Just before the Memorial Day holiday — often seen as the official start of summer — we were unfortunately reminded of the dangers of Lake Erie. On Saturday, a pair of boaters was reported missing after they did not return to Geneva State Park before dark. An overturned boat was spotted by helicopter about 2 a.m. Sunday and life jackets and other items were spotted in the search area about 6:45 a.m. Sunday. As of Tuesday afternoon, the pair still had not been found by rescue workers.
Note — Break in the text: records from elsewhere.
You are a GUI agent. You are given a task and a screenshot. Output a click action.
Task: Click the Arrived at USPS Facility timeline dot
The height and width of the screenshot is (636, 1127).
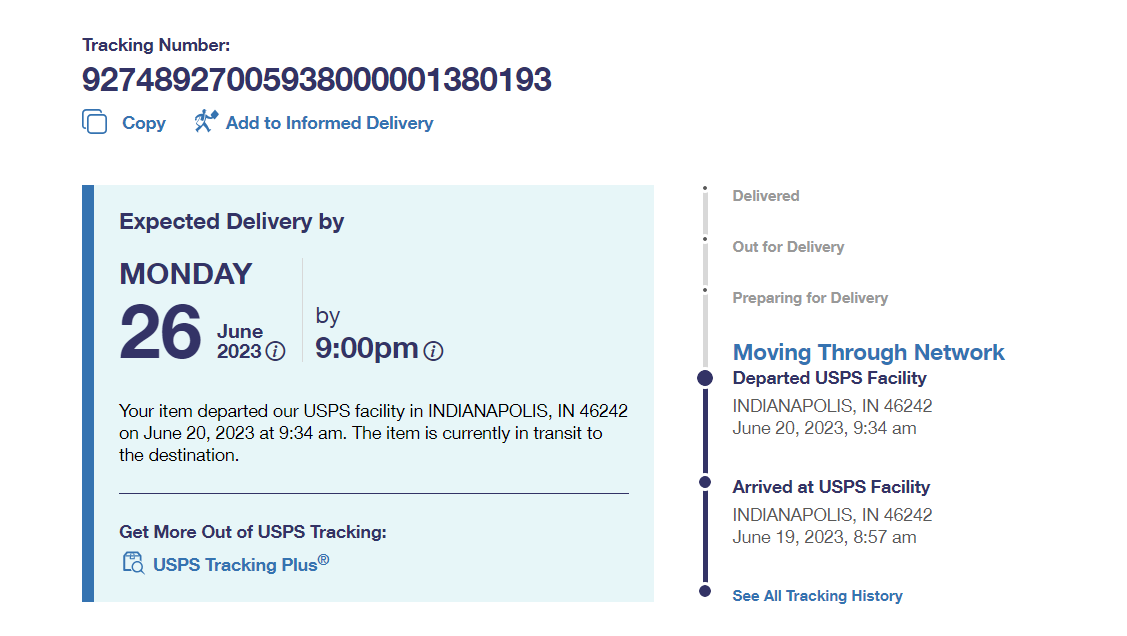[705, 482]
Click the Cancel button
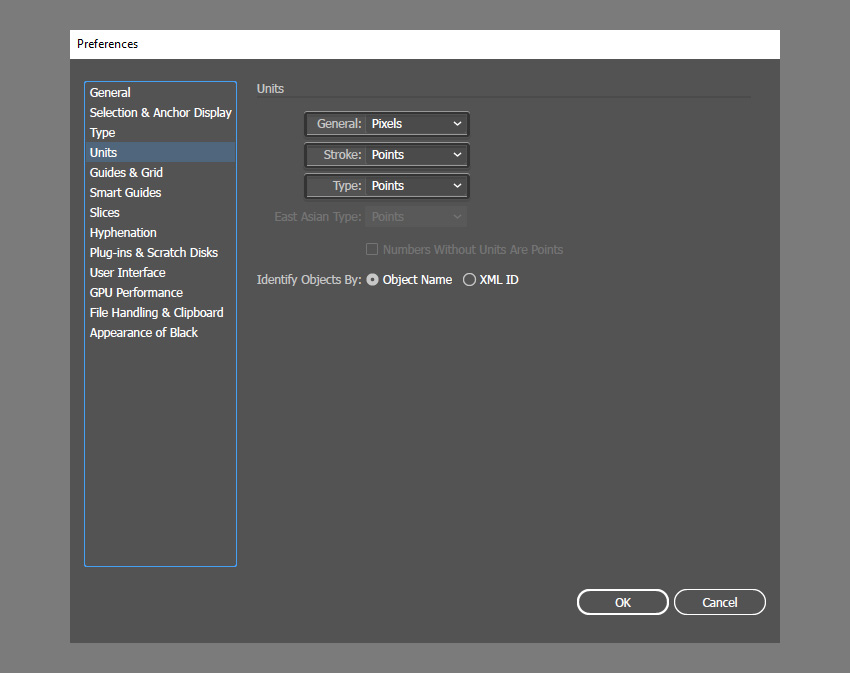Screen dimensions: 850x673 (x=719, y=602)
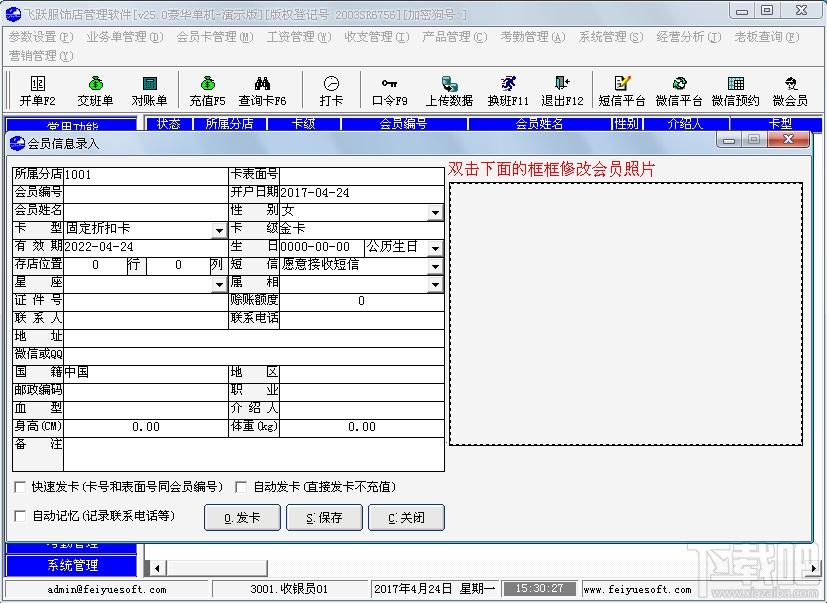Tick the 自动发卡 checkbox

[x=241, y=487]
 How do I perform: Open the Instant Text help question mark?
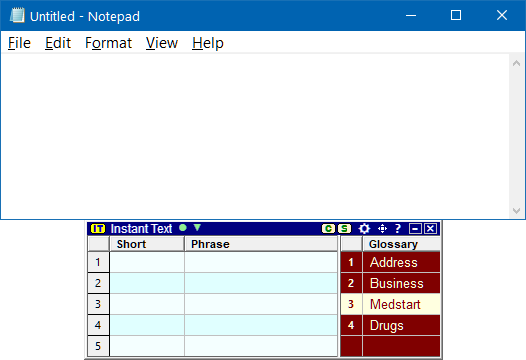[398, 228]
Many people will be getting their boats out on the water for the first time this weekend. While the water provides plenty of great opportunities for fun, it is important to take precautions and be safe because summer fun can turn to tragedy quickly. According to the Great Lakes Surf Rescue Project, since 2010 there have been more than 750 Great Lakes drownings.
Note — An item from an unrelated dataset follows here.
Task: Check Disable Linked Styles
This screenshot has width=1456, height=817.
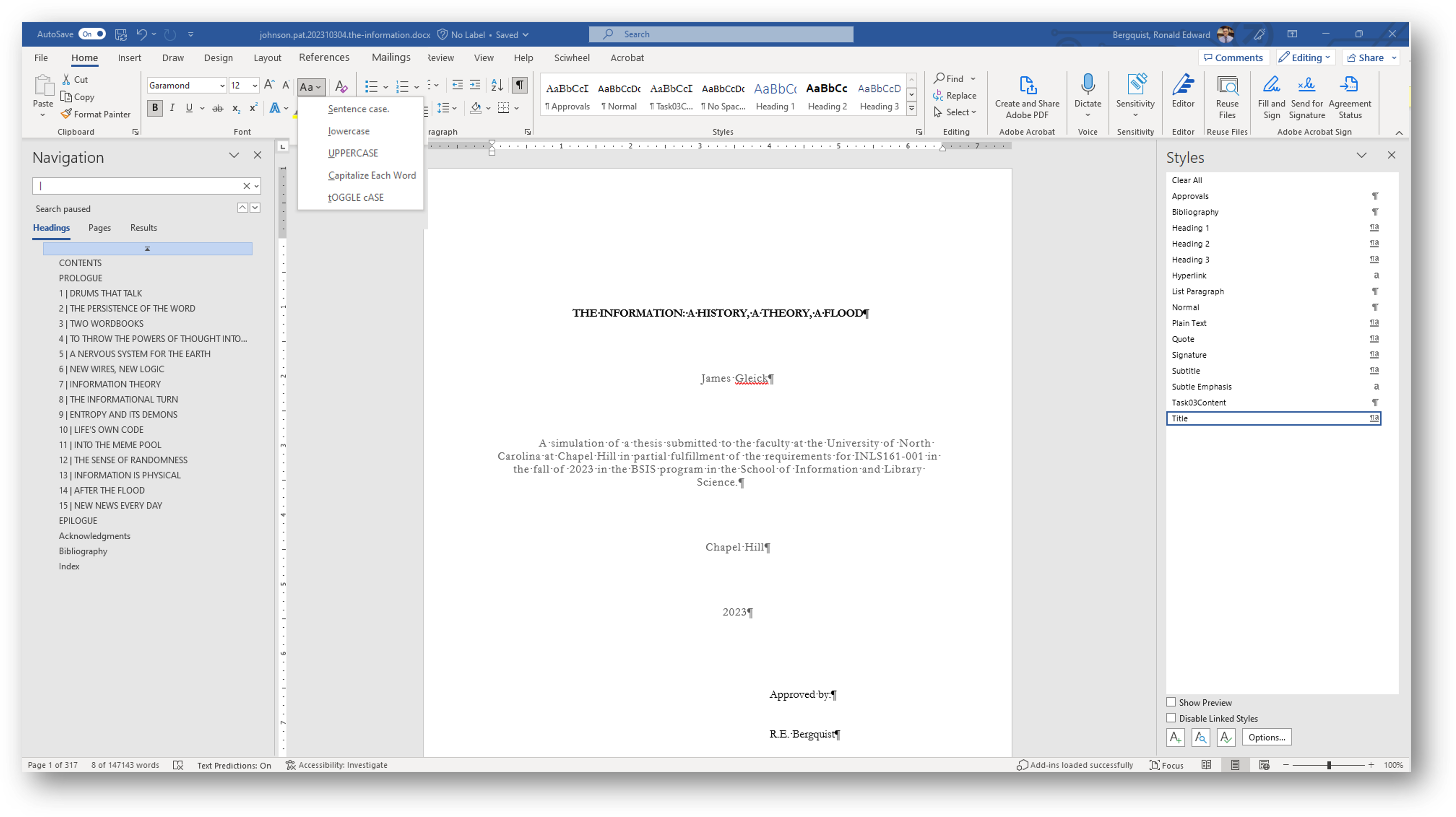Action: (x=1172, y=718)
“I cannot stress enough that drowning really is a public health issue that needs to be treated like a public health issue,” Dave Benjamin, Great Lakes Surf Rescue Project executive director, said last fall. “A water safety school curriculum needs to be mandated and funded in the Great Lakes region as well as nationwide. Great Lakes drownings are just the tip of the iceberg of the nationwide drowning crisis.”

When it comes to being out on a boat or small craft, the top priority is boating safely and soberly. Since 2015, there have been 63 boating-related fatalities in Ohio, and of those 10 involved alcohol or drug use.

Too many people fail to take alcohol seriously on the water, but there are many risks. An inebriated passenger could fall into the water and drown. While boats have “the open water” to navigate and are not often near other vessels outside of the docking area, that also makes boats vulnerable to obstacles from all angles. And, unlike when someone has too much to drink on land, Lake Erie does not offer any water Ubers.

In addition, Lake Erie is notorious for quick changes that result in dangerous conditions that come with little or no warning. All those enjoying our lakes and streams, including boaters, need to remain constantly vigilant regarding the weather conditions.

Along with being safe, boaters should be smart before ever leaving the dock. Check your engines and perform other basic safety checks to make sure the boat is up to snuff — especially the first time you take it out for the year. And the most important — and often most neglected — safety tip is to make sure there are enough life jackets on board for all passengers. It is not only important to have lifejackets on board but to actually use them, particularly for children 10 and younger who should wear a life jacket at all times.

We hope everyone has a safe and smart boating season and enjoys the upcoming holiday weekend.